*What the task asks:* All lines from the one containing "Instruction: Activate the red SOS button" through the end of the data below are to be repeated exactly, with pictures left out.

--- Exercise inputs ---

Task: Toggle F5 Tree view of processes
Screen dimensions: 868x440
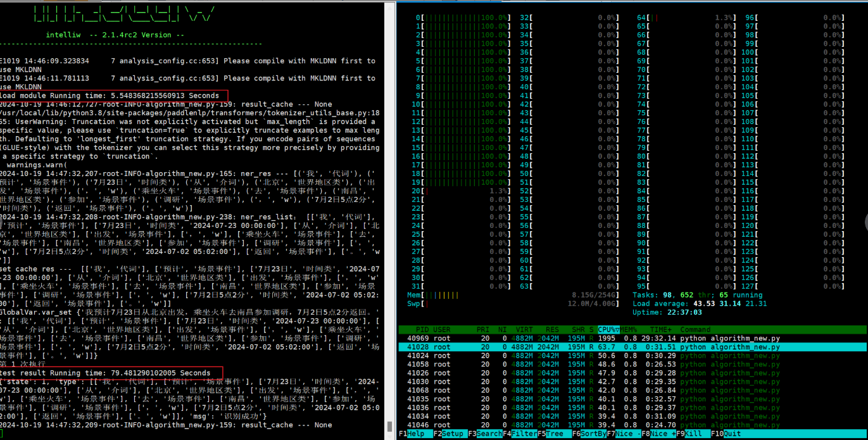Action: point(555,434)
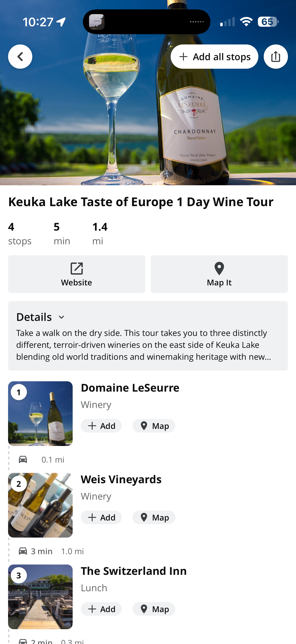Add The Switzerland Inn stop
Image resolution: width=296 pixels, height=644 pixels.
click(x=101, y=609)
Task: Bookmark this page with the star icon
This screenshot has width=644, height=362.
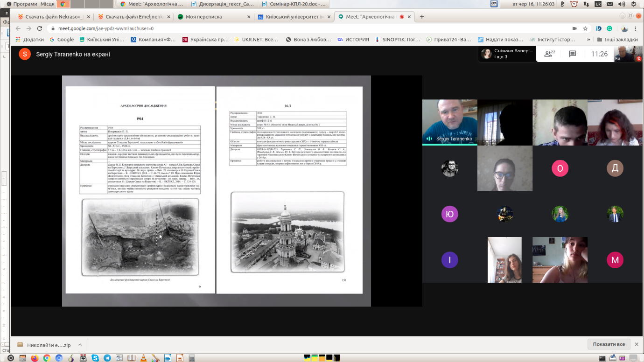Action: (585, 28)
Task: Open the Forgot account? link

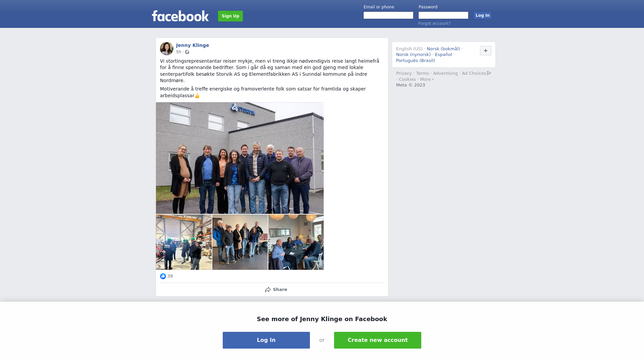Action: [x=434, y=23]
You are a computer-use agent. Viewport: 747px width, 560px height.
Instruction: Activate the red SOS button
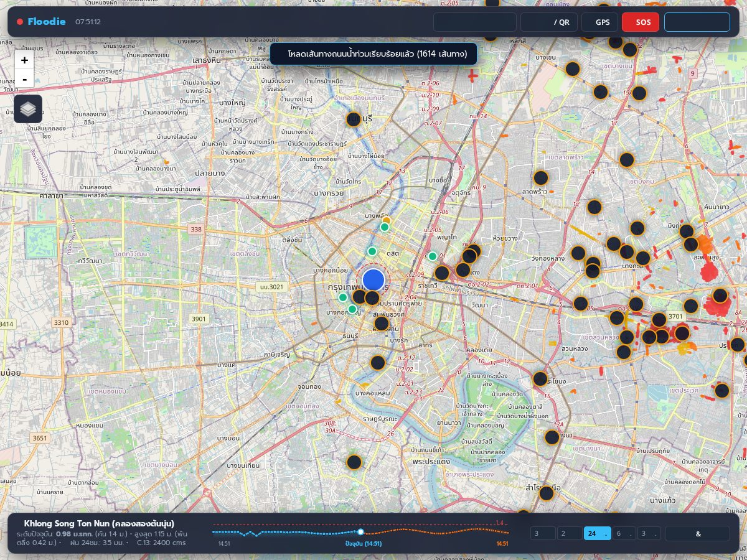click(x=641, y=22)
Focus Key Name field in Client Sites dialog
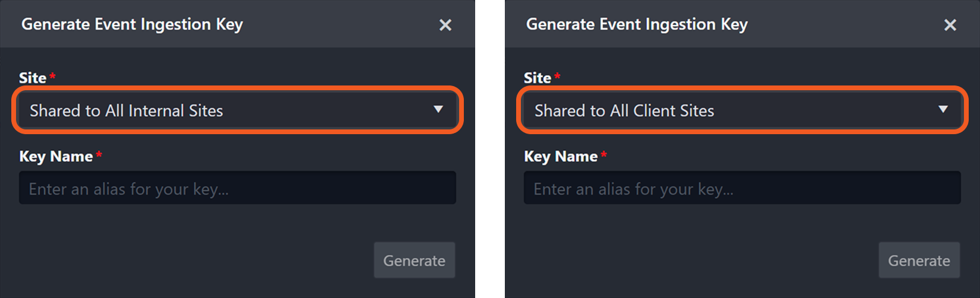The width and height of the screenshot is (980, 298). click(742, 188)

---

*Task solution:*
Instruction: Activate the red SOS button
click(x=641, y=22)
Focus Key Name field in Client Sites dialog
The width and height of the screenshot is (980, 298). click(742, 188)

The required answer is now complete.